Antonio Masiello | Getty Images

Italy became Europe’s first coronavirus hotspot earlier this year after cases occurred in the northern regions of Lombardy and Veneto in February.

It imposed the first lockdown outside of China after the virus spread across the country and across the continent.

In the summer, as elsewhere, there was a lull in infections in Italy before a second wave of coronavirus infections set in.

Now the daily number of infections remains high and a record number of daily deaths were reported last week. Here is a snapshot of the current developments in Italy.

What is the virus situation like?

Italy currently has the second highest number of coronavirus infections in Europe after France with 1,728,878 confirmed cases. This is based on data from Johns Hopkins University. Over 60,000 people have died of the disease in the country.

13,720 new Covid cases and 528 more deaths were recorded on Monday, with the numbers likely to be lower due to the delay over the weekend. It comes after 18,887 new cases on Sunday and 21,052 on Saturday. On Friday, 24,099 new infections were counted, as data from the Ministry of Health show – a number that points more to the current virus trend in Italy.

993 deaths were recorded last Thursday, surpassing an earlier record of 919 daily deaths during the first wave of the virus.

Italy’s health department, the Higher Health Institute, said Monday that nearly 40% of Italy’s 60,000 deaths have occurred in the hardest-hit region, Lombardy.

What about the vacation?

Last week the Italian government passed another package of tough restrictions, which are seen as a crucial way to avoid further hikes in certain cases.

This includes the ban on travel between Italian regions between December 21 and January 6, which means families across Italy cannot get together for Christmas unless they travel before the rules come into force.

Measures put online by the Italian Ministry of Health include a ban on leaving your hometown on Christmas Day, St. Stephen’s Day (Boxing Day, December 26) and New Year’s Day.

The government has maintained the current curfew. People are not allowed out of their homes between 10 p.m. and 5 a.m. (and until 7 a.m. on New Year’s Day), except for work or health reasons. That rules out a midnight mass for millions of Catholics in Italy.

Italian tourists traveling abroad from December 21 to January 6 will have to undergo quarantine upon their return, the ministry said. Foreign tourists who come to Italy during the same period must also be quarantined.

Red zones

As in other countries, Italy has applied a tiered system to differentiate parts of the country according to their risk profile, with different rules applying in these areas.

The areas with the highest risk are classified as “red zones” and are subject to the strictest restrictions.

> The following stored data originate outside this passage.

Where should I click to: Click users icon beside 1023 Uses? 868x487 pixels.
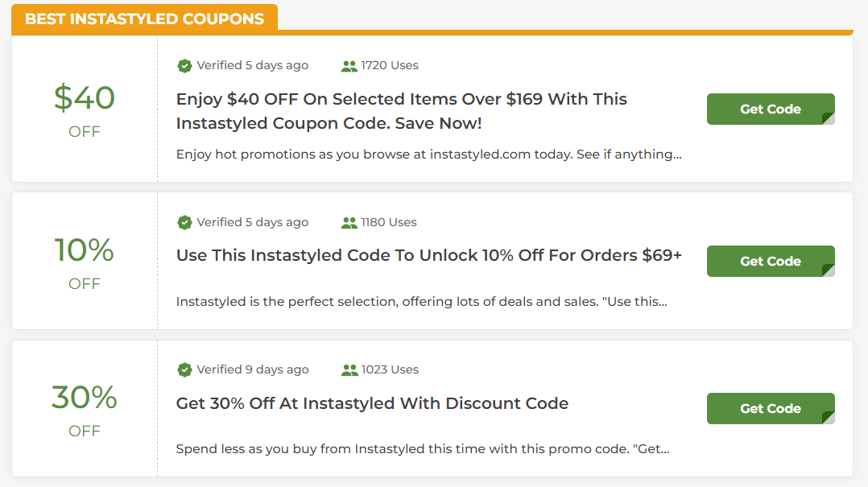coord(349,370)
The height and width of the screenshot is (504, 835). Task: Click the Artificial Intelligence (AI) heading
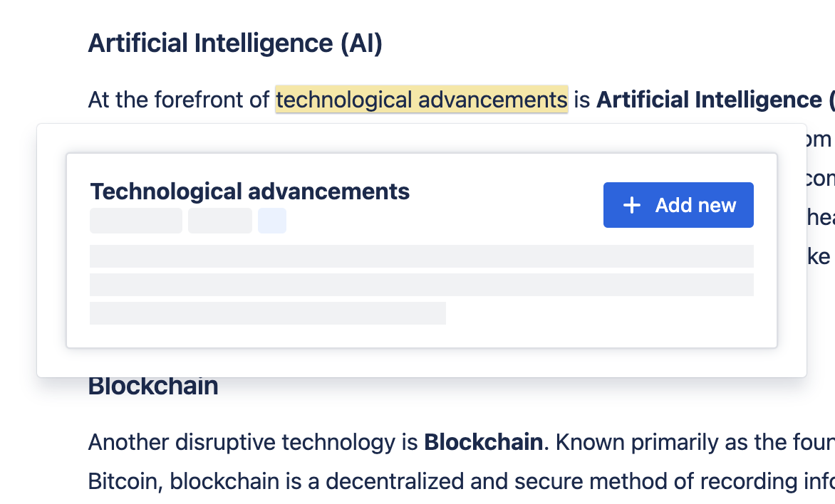(234, 42)
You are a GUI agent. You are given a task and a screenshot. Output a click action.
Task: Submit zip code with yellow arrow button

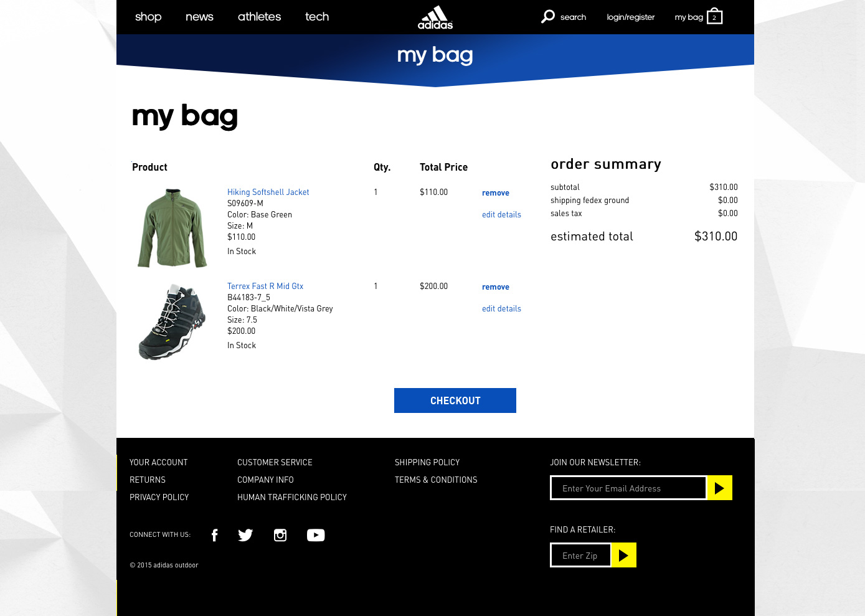pyautogui.click(x=623, y=556)
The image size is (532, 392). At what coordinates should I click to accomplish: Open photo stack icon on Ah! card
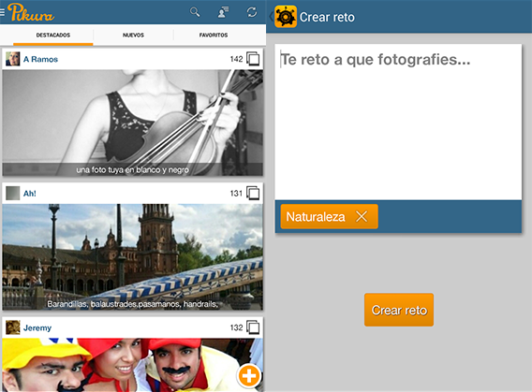coord(253,193)
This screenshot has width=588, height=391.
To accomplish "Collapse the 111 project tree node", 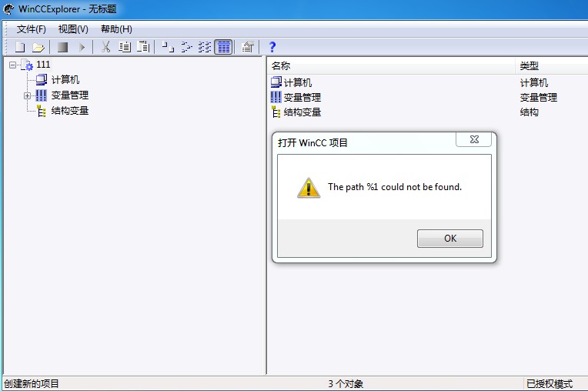I will 13,65.
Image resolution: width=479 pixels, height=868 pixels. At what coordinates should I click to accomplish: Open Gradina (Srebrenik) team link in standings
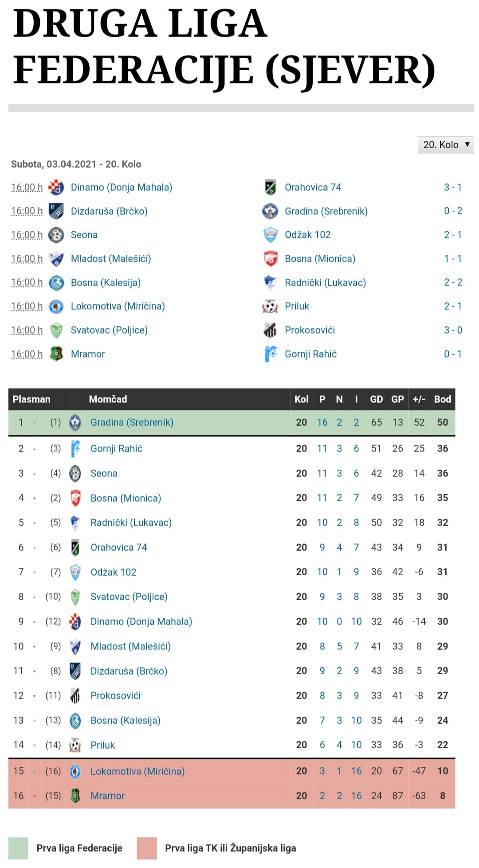pyautogui.click(x=132, y=423)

This is followed by “orange zones” with medium to high risk and increased restrictions, and yellow zones of medium risk with baseline restrictions.

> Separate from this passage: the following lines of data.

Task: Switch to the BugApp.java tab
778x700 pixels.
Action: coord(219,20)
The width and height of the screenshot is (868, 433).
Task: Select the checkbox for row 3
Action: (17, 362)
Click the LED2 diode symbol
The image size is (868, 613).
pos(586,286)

Currently, the yellow area includes the regions: Emilia Romagna, Friuli Venezia Giulia, Lazio, Liguria, Marche, Molise, Trento, Apulia, Sardinia, Sicily, Umbria and Veneto.

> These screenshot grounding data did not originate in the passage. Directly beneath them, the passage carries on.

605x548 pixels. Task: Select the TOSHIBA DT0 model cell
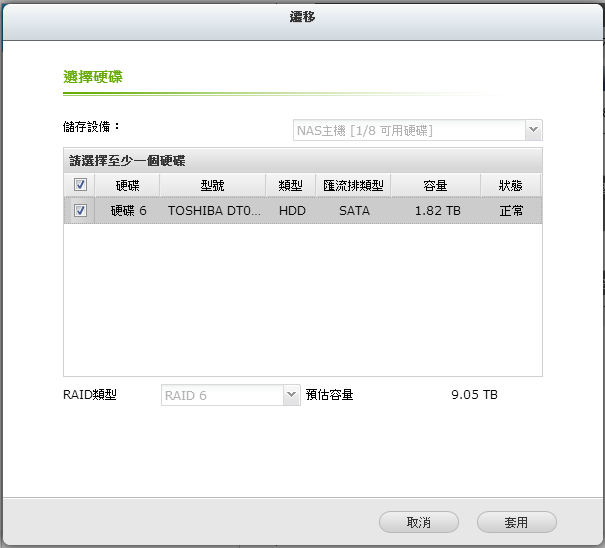coord(212,211)
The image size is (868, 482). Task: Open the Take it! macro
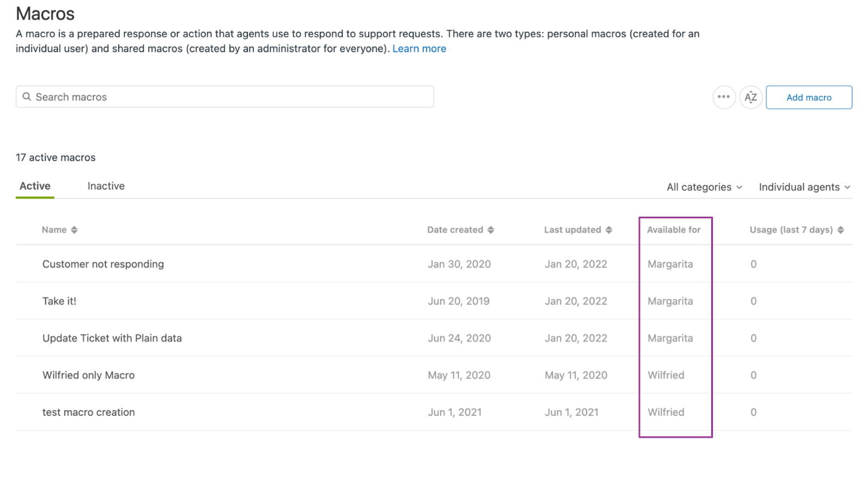[x=60, y=301]
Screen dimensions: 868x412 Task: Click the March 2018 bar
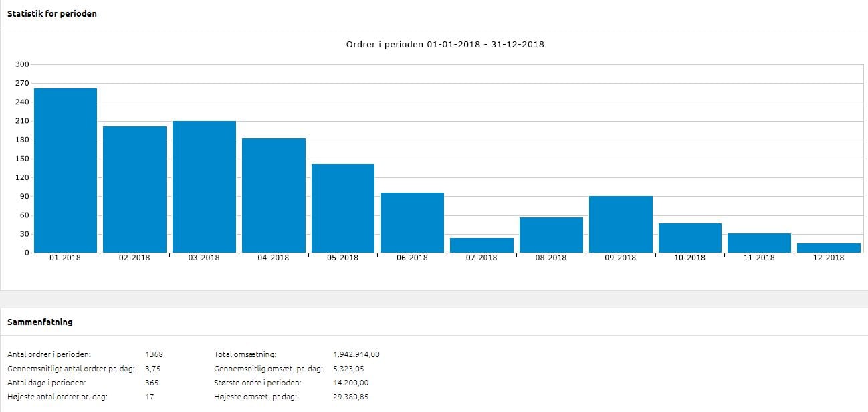pyautogui.click(x=204, y=187)
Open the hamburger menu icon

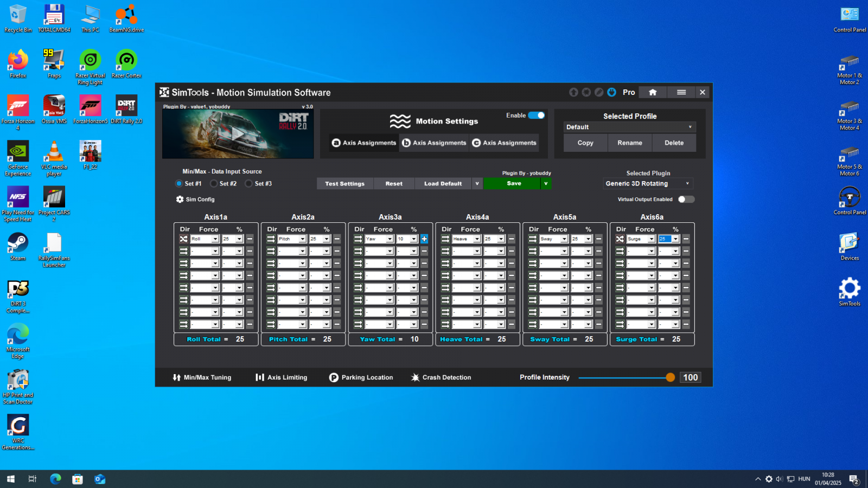(681, 92)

The orange areas include: Basilicata, Calabria, Campania, Lombardy, Piedmont, Bolzano, Tuscany and Aosta Valley.

The only red zone at the moment is the central region of Abruzzo. In a red area, only stores selling essential goods can remain open and restaurants and bars can only offer take-away service.

Red zone residents are not allowed to move around their own area (whether by public or private transport) unless there is a vital reason to do so. Anyone who has to leave the house for work, study, health or emergency reasons must fill out a form. In a red zone, visiting or meeting relatives or friends with whom you do not live together in an open or closed place is prohibited.

Bans and continued restrictions clearly affect some Italians more than others; A story about an Italian went viral after an argument with his wife who took a walk to cool off and ran 450 km after an argument with his wife. Italians called the man, who was fined 400 euros by the police for violating the curfew, “Forrest Gump” after the character who walks thousands of kilometers across America.